● PROBLEM STATEMENT
Copy the items below verbatim, from the line containing "You are a computer-use agent." down to the line containing "Looking at the screenshot, I should [1056, 886].", with both of those lines included. Omit the pictures from your answer.
── DATA SUPPLIED
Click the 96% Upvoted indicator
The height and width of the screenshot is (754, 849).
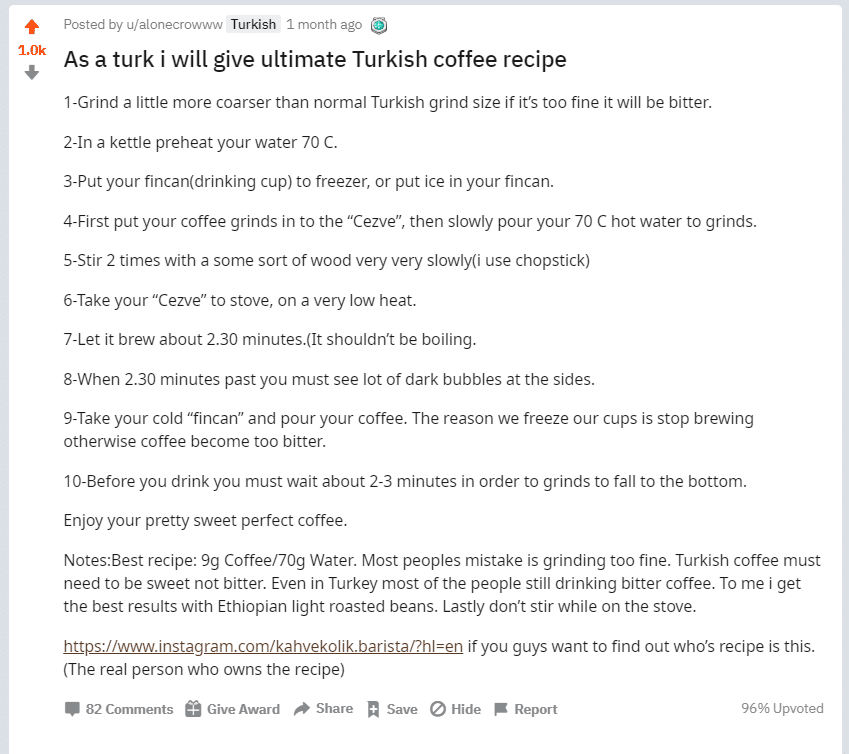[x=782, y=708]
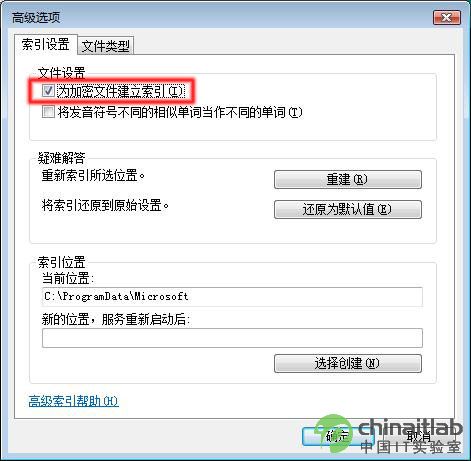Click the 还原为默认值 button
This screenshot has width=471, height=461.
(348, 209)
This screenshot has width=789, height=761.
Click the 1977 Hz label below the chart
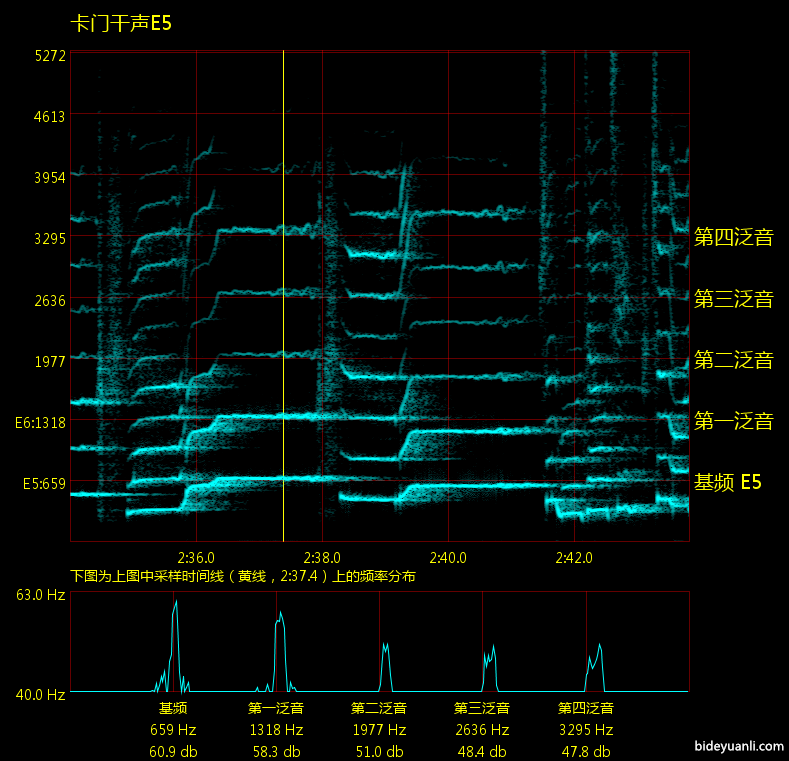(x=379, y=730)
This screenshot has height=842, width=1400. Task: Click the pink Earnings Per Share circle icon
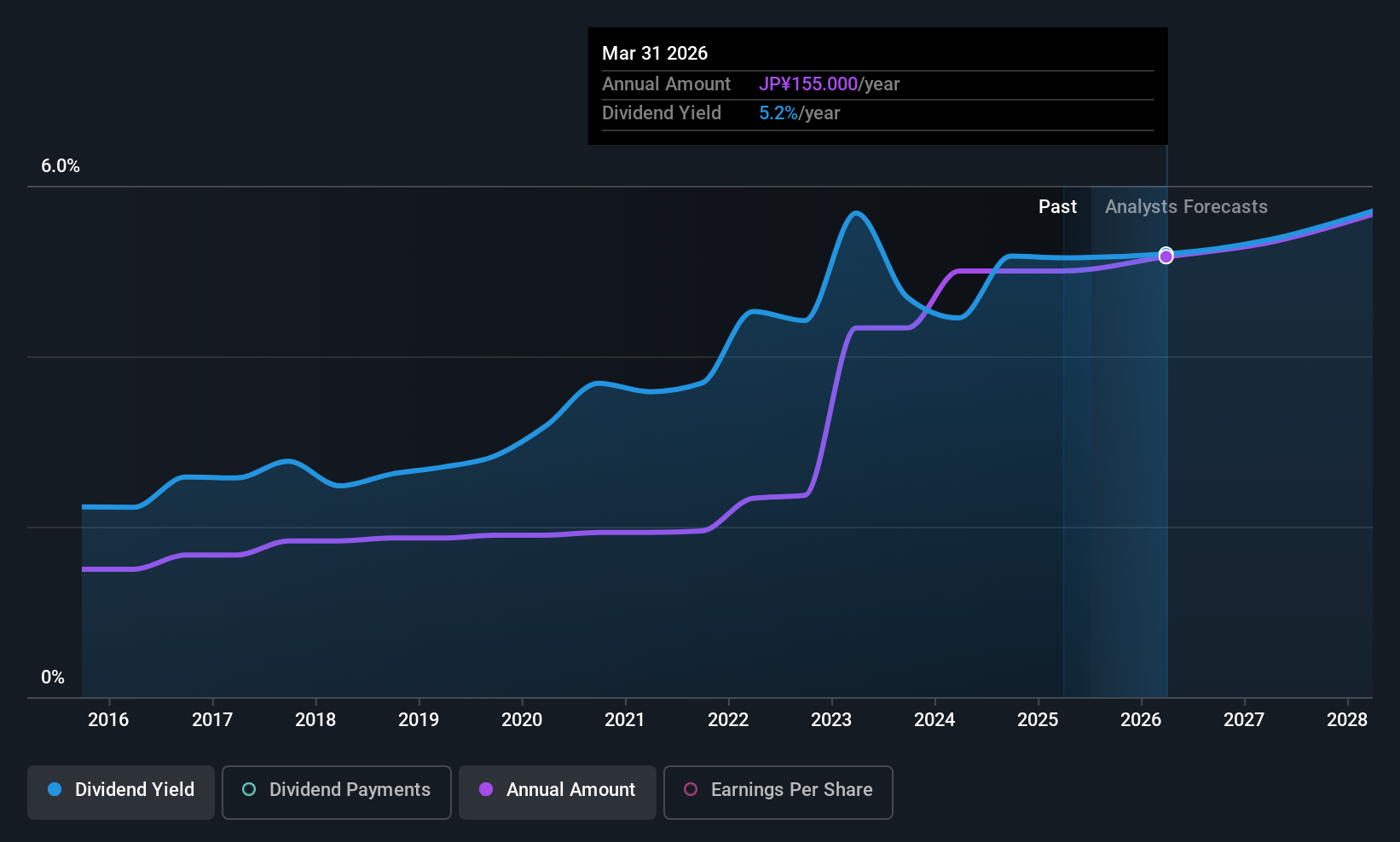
────
── DATA SUPPLIED
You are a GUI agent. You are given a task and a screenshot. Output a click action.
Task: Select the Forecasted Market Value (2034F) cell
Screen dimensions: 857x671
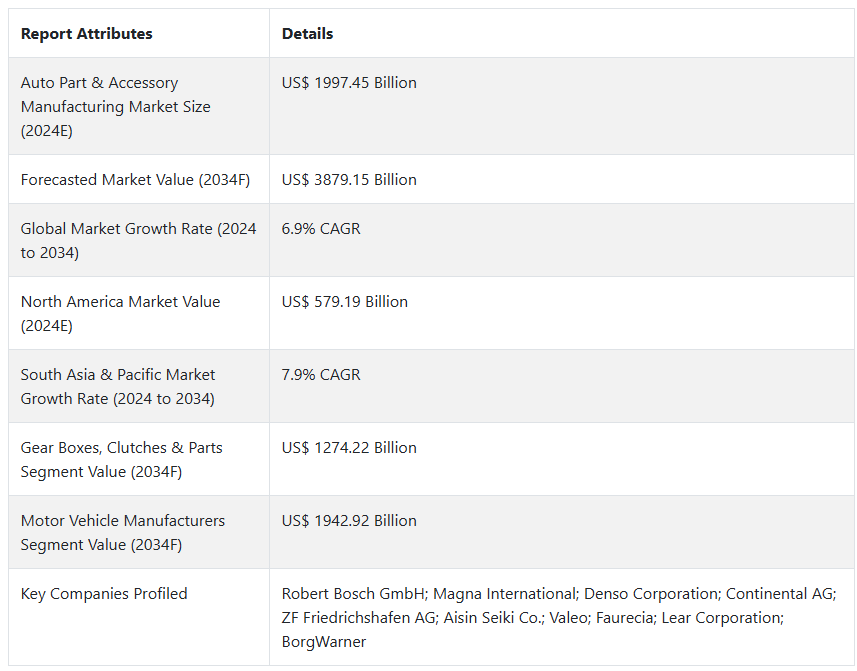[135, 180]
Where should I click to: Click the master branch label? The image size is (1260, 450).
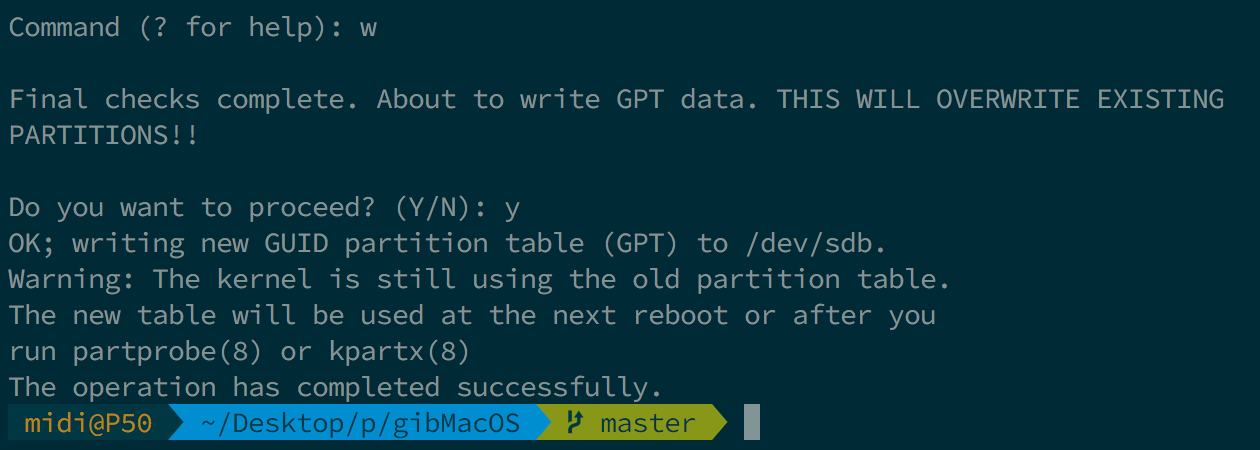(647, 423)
────
── DATA SUPPLIED
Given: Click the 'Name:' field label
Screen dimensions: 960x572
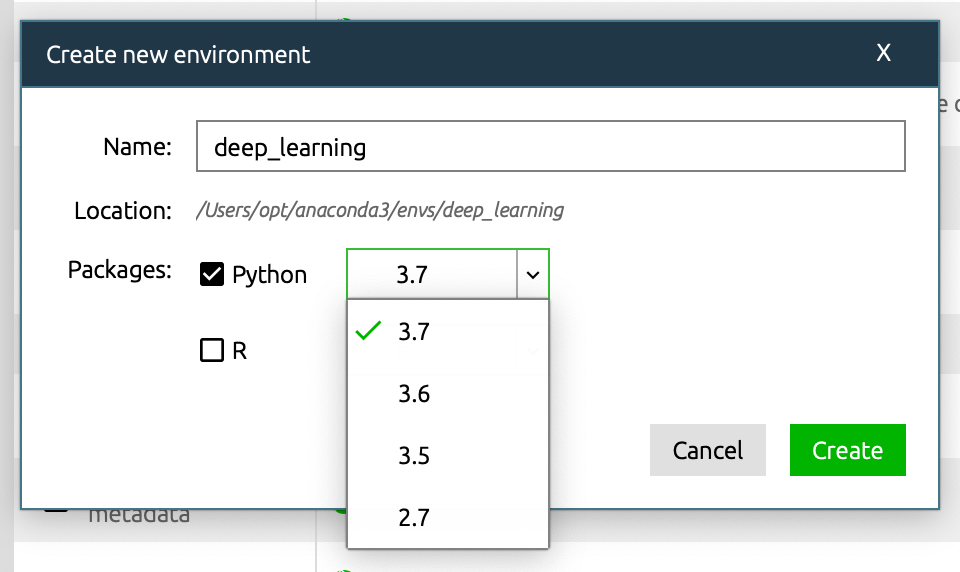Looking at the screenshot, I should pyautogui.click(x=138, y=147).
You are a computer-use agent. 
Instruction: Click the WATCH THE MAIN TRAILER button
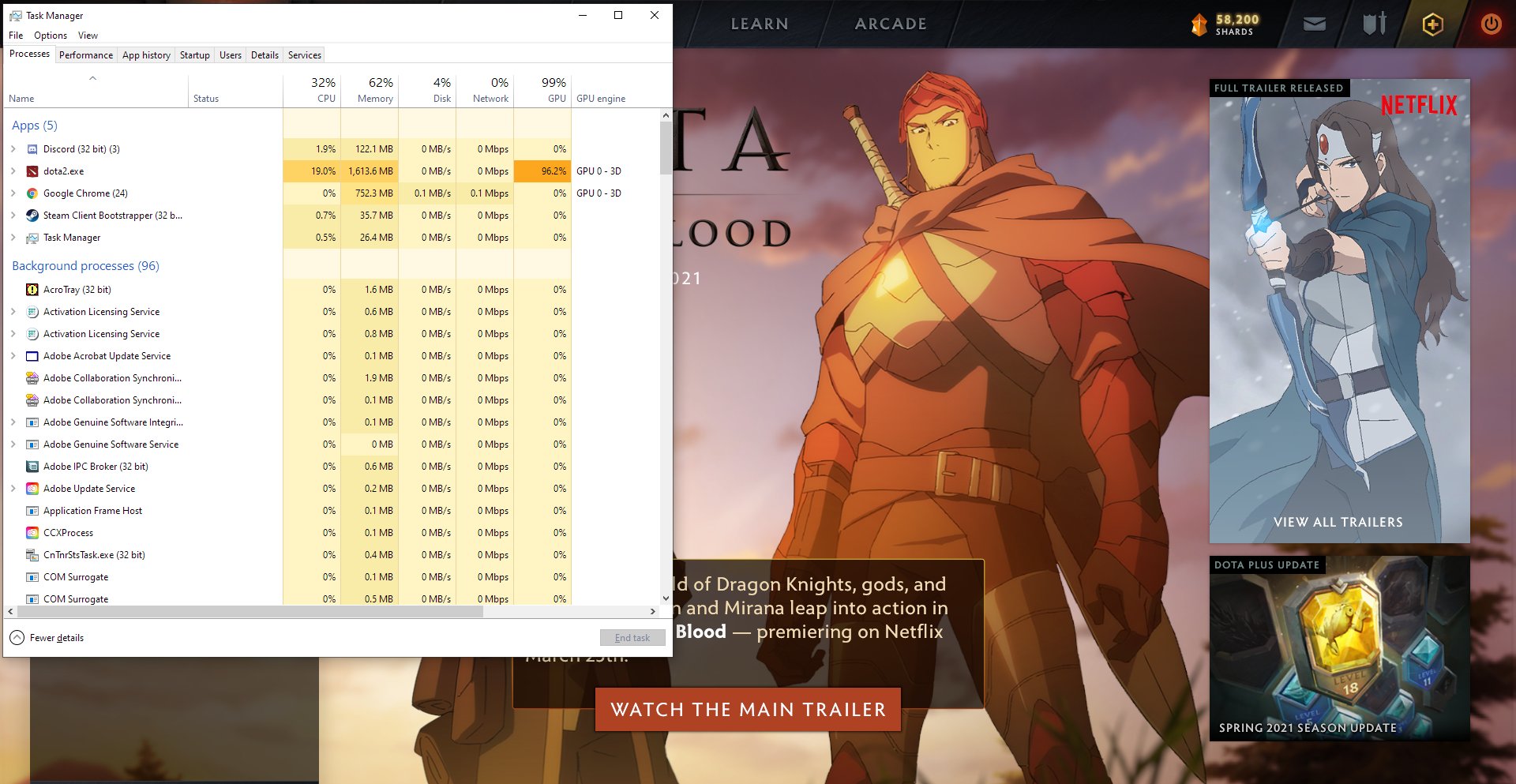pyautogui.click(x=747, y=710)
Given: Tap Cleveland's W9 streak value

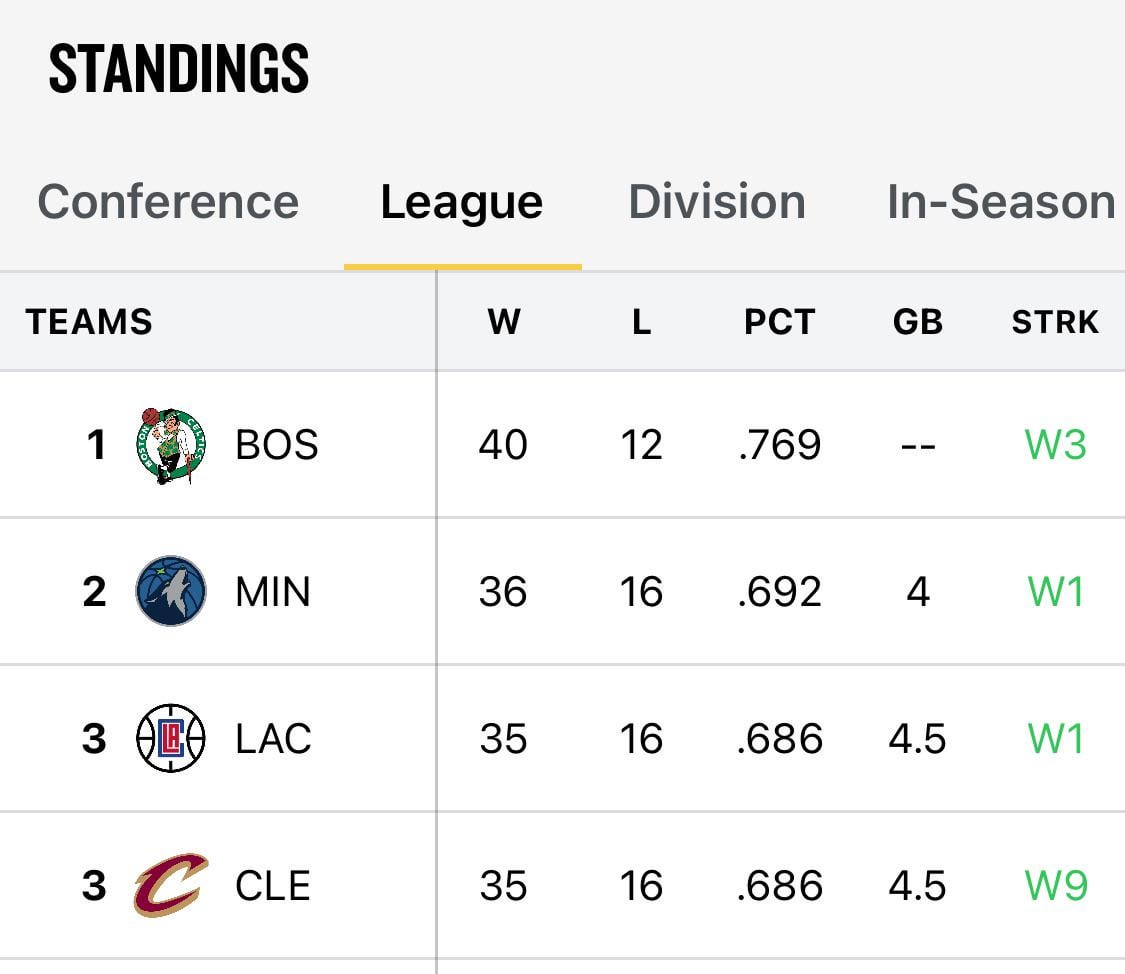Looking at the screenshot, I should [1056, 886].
────
● TASK RESULT
You are a computer-use agent. 
Instruction: Click the WATCH THE MAIN TRAILER button
pyautogui.click(x=747, y=710)
Given: Tap Cleveland's W9 streak value

Looking at the screenshot, I should [1056, 886].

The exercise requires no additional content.